**Exercise aim:** Would you please set down the lines of the data from the one containing "This screenshot has width=824, height=410." to the final line, exactly and only those?
*** Block opens ***
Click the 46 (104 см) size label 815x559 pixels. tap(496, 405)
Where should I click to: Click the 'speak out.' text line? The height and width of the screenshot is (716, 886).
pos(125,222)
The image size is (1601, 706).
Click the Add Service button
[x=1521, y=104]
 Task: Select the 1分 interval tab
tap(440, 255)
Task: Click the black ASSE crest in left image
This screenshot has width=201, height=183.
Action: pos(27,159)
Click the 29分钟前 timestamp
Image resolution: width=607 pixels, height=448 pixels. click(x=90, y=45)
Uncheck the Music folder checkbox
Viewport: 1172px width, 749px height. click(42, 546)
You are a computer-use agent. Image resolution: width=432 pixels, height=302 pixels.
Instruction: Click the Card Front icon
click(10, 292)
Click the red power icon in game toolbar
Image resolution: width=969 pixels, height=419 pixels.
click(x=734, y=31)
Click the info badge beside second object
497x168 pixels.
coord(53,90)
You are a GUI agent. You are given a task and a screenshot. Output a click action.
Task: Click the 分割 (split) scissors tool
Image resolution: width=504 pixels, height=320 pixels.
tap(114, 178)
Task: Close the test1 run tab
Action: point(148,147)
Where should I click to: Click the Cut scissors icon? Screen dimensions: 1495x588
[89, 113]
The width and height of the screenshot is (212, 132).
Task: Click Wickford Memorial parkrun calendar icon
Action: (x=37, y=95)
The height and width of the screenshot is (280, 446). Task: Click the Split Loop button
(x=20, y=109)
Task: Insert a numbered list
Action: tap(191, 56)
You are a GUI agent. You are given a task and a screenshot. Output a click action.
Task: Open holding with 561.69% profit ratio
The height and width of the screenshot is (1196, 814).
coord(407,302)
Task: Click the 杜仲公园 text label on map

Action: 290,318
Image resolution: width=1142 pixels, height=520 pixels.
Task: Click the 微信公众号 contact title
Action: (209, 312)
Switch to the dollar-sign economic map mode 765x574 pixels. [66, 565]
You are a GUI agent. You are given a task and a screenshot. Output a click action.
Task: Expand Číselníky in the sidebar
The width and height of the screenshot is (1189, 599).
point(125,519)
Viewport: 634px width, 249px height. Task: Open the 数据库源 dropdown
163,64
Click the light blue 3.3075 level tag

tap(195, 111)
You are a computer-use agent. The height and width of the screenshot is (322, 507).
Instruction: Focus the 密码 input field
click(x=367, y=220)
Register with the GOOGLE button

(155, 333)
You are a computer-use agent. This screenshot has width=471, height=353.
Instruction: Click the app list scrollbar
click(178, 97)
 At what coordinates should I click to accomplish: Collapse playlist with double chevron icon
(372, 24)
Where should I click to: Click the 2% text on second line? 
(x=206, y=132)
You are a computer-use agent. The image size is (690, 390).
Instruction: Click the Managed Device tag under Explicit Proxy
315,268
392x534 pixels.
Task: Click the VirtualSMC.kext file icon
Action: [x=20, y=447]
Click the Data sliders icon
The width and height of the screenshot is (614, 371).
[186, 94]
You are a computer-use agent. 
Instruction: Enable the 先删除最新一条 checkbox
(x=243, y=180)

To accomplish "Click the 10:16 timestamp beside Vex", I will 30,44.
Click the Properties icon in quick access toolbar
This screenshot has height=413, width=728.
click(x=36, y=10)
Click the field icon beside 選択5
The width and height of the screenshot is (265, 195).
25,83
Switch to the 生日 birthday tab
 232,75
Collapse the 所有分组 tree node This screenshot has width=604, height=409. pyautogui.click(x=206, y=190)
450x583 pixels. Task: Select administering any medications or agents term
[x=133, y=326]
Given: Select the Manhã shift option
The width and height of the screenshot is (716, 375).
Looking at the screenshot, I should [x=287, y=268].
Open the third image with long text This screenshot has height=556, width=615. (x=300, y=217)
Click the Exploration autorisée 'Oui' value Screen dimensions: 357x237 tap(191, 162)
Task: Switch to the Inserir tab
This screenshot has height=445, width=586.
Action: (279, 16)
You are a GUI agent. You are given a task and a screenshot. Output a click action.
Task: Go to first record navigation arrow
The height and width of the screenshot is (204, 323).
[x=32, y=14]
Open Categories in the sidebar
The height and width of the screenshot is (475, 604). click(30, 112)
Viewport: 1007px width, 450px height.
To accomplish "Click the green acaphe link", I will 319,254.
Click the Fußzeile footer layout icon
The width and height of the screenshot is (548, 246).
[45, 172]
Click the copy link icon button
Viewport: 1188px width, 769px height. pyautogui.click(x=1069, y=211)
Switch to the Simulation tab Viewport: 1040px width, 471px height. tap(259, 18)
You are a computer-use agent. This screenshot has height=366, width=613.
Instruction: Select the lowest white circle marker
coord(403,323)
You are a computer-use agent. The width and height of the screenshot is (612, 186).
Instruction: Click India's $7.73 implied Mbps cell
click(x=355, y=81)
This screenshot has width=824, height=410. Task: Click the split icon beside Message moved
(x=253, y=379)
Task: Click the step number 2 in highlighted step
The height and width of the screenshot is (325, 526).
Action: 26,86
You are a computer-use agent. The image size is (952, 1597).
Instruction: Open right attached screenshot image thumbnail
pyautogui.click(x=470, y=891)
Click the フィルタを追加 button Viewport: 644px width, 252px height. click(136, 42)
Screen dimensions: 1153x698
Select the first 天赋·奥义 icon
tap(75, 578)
*** Block closes ***
**Answer section:**
This screenshot has width=824, height=410. Task: Click the split icon beside Message moved
(x=253, y=379)
Task: Click the step number 2 in highlighted step
The height and width of the screenshot is (325, 526).
Action: 26,86
You are a computer-use agent. The image size is (952, 1597).
Instruction: Open right attached screenshot image thumbnail
pyautogui.click(x=470, y=891)
Click the フィルタを追加 button Viewport: 644px width, 252px height. click(136, 42)
Screen dimensions: 1153x698
Select the first 天赋·奥义 icon
tap(75, 578)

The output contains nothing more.